SFC strongly encourages proactivity among the local enterprises, organisations and companies to clean the beaches.

Some of the garbage washed up onto the shores of Turtle Beach I at Similajau National Park, Bintulu.

Mary, the crocodile, and trails left untrekked

“Don’t reach into the water. Mary may bite.” That was the first warning we got from SFC when our boats headed out to sea. We were reminded that the mangrove area near the dock is Mary the crocodile’s territory.

Further out, before the Irrawaddy dolphin viewpoint, is where Mary’s children would always hang out. We did not spot the reptile family, but we managed to see a pod of Irrawaddy dolphins from far.

For several minutes, we went around in circles with the dolphins as they tried to avoid our boats. Eventually, we left the mammals alone and went on our way to the beaches.

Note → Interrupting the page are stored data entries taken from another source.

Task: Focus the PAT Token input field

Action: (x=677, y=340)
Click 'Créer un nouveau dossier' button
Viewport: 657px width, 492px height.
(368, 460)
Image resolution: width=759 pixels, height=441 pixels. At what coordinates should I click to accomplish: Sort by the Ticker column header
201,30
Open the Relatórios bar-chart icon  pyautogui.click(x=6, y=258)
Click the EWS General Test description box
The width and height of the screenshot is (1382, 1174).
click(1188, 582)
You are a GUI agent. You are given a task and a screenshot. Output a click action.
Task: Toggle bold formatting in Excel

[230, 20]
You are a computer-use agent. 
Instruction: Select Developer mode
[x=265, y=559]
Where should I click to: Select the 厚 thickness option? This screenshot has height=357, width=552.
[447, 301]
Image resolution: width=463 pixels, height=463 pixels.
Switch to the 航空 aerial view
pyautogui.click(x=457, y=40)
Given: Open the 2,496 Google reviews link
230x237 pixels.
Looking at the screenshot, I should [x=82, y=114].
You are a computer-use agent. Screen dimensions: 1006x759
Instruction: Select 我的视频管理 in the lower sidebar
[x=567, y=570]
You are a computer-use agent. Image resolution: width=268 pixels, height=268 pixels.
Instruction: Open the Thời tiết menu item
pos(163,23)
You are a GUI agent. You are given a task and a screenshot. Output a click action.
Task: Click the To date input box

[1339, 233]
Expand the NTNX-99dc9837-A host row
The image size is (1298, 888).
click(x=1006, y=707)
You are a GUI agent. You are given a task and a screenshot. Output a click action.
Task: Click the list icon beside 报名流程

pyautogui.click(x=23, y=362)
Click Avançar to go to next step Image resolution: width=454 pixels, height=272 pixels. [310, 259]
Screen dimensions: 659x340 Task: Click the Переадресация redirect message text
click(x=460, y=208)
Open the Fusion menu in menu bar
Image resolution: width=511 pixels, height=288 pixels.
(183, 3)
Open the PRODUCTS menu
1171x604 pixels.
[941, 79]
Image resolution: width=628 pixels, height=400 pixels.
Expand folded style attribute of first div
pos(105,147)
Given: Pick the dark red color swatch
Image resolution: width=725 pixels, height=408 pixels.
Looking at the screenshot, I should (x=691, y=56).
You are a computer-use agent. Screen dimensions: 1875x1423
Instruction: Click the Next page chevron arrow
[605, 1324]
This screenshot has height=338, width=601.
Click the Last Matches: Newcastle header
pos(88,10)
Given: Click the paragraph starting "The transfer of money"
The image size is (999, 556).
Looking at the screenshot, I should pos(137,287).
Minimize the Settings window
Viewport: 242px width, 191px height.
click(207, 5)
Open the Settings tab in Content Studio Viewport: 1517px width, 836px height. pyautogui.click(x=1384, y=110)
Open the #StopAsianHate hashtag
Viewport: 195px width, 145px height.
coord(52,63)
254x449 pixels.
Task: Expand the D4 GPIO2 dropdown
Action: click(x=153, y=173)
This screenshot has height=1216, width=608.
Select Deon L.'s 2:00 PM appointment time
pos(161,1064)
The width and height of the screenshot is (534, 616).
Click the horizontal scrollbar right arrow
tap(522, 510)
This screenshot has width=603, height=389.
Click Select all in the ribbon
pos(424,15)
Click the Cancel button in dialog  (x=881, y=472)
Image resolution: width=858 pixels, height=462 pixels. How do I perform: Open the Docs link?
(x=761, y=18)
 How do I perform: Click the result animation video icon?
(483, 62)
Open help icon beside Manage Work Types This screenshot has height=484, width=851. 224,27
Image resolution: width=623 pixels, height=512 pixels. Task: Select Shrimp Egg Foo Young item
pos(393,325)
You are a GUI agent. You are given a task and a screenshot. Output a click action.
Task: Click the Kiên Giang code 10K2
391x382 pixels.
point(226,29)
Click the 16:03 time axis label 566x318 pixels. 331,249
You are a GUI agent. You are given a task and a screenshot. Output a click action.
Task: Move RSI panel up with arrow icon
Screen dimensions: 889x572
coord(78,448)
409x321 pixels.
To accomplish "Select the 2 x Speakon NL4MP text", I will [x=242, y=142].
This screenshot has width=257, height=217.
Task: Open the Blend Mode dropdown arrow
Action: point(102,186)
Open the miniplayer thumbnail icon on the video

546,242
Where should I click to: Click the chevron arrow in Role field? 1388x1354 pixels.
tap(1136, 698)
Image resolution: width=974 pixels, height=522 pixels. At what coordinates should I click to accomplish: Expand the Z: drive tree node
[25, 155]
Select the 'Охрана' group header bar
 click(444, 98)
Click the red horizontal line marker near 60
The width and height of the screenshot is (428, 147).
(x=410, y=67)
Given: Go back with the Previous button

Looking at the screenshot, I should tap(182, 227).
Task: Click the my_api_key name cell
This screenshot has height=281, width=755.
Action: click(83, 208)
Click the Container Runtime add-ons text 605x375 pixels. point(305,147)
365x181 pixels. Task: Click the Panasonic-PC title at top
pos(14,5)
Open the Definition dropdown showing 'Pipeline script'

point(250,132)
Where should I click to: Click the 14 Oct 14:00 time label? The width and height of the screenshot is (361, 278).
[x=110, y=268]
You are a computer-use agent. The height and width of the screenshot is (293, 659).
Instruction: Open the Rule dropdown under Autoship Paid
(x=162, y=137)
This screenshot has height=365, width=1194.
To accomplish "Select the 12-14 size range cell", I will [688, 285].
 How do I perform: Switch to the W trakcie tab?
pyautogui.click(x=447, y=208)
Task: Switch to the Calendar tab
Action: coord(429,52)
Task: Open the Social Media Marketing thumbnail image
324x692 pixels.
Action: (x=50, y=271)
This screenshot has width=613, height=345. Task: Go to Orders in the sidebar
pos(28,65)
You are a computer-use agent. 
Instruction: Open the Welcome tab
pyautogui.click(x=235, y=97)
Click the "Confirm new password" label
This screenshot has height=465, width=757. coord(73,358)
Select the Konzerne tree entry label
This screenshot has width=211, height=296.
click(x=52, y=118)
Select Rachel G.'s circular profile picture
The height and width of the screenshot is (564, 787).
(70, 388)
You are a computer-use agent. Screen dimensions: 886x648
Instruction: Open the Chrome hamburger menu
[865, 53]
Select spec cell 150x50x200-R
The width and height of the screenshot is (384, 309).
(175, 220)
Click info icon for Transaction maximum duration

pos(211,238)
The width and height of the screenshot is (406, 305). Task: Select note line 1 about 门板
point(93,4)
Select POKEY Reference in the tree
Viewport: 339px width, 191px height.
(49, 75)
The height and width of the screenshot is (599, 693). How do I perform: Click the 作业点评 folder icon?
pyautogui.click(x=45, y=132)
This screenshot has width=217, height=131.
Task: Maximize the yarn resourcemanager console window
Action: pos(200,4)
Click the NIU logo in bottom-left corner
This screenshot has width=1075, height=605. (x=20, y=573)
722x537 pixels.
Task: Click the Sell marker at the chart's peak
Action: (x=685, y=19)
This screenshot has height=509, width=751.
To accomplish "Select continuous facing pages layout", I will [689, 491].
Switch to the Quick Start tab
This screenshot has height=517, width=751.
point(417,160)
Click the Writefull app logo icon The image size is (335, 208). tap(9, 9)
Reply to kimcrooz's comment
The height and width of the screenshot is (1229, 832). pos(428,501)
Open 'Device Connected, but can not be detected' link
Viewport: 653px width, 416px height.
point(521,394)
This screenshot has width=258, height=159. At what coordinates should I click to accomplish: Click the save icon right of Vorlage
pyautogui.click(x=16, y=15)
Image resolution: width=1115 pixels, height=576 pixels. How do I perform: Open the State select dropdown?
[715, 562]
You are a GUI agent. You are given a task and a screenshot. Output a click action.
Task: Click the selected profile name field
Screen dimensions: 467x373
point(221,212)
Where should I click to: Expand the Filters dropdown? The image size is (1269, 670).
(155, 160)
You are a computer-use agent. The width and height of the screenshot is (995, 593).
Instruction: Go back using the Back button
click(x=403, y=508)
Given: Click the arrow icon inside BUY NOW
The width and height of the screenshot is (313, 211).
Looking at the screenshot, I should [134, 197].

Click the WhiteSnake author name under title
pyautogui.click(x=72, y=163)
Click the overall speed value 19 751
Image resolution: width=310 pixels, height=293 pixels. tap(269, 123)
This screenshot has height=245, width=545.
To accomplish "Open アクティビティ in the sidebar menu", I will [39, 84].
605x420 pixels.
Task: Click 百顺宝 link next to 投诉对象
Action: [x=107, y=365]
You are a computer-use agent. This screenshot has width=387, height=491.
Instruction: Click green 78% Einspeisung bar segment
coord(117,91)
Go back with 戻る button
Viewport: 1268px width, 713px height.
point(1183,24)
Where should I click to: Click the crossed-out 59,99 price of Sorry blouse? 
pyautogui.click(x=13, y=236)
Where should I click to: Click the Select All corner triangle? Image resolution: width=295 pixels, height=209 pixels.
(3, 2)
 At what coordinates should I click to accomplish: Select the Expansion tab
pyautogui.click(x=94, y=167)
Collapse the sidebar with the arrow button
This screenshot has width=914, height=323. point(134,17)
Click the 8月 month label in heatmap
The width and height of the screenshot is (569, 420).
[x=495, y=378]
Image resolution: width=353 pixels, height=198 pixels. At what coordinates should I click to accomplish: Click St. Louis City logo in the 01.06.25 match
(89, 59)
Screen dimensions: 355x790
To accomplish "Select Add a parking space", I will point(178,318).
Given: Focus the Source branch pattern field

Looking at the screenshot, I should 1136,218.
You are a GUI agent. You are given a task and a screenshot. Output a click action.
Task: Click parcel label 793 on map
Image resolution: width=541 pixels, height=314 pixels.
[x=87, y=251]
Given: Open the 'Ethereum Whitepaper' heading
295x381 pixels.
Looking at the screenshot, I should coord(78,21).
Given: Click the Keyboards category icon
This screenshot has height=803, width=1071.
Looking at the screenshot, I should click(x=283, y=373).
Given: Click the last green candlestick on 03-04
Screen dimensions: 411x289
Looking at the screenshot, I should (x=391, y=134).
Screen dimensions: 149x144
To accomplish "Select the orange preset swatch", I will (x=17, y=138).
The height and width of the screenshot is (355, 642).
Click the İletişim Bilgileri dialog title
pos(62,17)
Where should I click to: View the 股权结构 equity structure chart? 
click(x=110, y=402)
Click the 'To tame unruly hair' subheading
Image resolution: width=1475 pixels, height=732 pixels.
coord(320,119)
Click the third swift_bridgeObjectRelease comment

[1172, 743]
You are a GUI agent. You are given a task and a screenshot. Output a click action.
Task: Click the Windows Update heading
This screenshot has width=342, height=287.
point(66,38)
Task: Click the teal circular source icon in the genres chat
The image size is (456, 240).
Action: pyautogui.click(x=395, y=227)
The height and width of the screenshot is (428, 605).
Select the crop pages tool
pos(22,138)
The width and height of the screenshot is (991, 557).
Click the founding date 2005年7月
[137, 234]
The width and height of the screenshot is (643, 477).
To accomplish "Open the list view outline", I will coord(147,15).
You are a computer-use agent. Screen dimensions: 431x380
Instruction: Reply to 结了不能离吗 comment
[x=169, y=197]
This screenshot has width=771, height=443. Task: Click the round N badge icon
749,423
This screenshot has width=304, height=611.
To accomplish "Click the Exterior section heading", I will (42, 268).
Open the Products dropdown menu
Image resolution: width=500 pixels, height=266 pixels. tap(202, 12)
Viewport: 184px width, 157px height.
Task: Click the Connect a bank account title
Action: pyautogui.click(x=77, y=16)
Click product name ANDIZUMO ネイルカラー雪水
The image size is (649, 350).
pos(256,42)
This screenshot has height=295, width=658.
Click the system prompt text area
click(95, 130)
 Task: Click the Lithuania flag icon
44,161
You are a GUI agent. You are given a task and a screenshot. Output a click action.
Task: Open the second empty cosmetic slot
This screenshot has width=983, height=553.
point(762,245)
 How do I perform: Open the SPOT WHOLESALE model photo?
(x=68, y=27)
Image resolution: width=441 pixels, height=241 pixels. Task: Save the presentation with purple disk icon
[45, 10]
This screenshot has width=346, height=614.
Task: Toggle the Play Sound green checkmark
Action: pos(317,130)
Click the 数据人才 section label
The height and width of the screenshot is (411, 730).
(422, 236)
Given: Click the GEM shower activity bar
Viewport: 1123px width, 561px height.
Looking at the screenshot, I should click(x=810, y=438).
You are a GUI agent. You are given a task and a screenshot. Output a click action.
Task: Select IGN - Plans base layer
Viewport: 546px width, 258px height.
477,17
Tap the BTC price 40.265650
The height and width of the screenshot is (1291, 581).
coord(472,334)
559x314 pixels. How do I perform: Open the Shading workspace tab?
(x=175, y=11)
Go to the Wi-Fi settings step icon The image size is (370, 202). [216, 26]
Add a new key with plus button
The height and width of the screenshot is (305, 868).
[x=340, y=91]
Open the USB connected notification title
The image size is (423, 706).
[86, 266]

Similajau National Park has way more to offer than just turtles and beaches. If not for the maintenance works to repair damage from an earlier rainstorm during our time of visit, we would have gone on the many trails available at the national park.

These included the 450m plank walk, 600m education trail, 1.7km circular trail, 1.3km viewpoint trail, 1.35km Batu Anchau trail, 6.5 km Turtle Beach I trail, 7.6km Turtle Beach II trail, and the 10km Golden Beach trail.

The trails available at Similajau National Park.

For those who prefer an easier-going visit, a good way to get the most out of Similajau National Park is to hire a boat and be dropped off at Golden Beach and then trek back to the headquarters, or vice versa.

Boats can be hired for half a day and full day coastal and river tours, or for crocodile spotting tours at night. Camping and picnics are also allowed on any of the beaches, but visitors are advised to do so with permission and the company of a SFC guide for safety purposes.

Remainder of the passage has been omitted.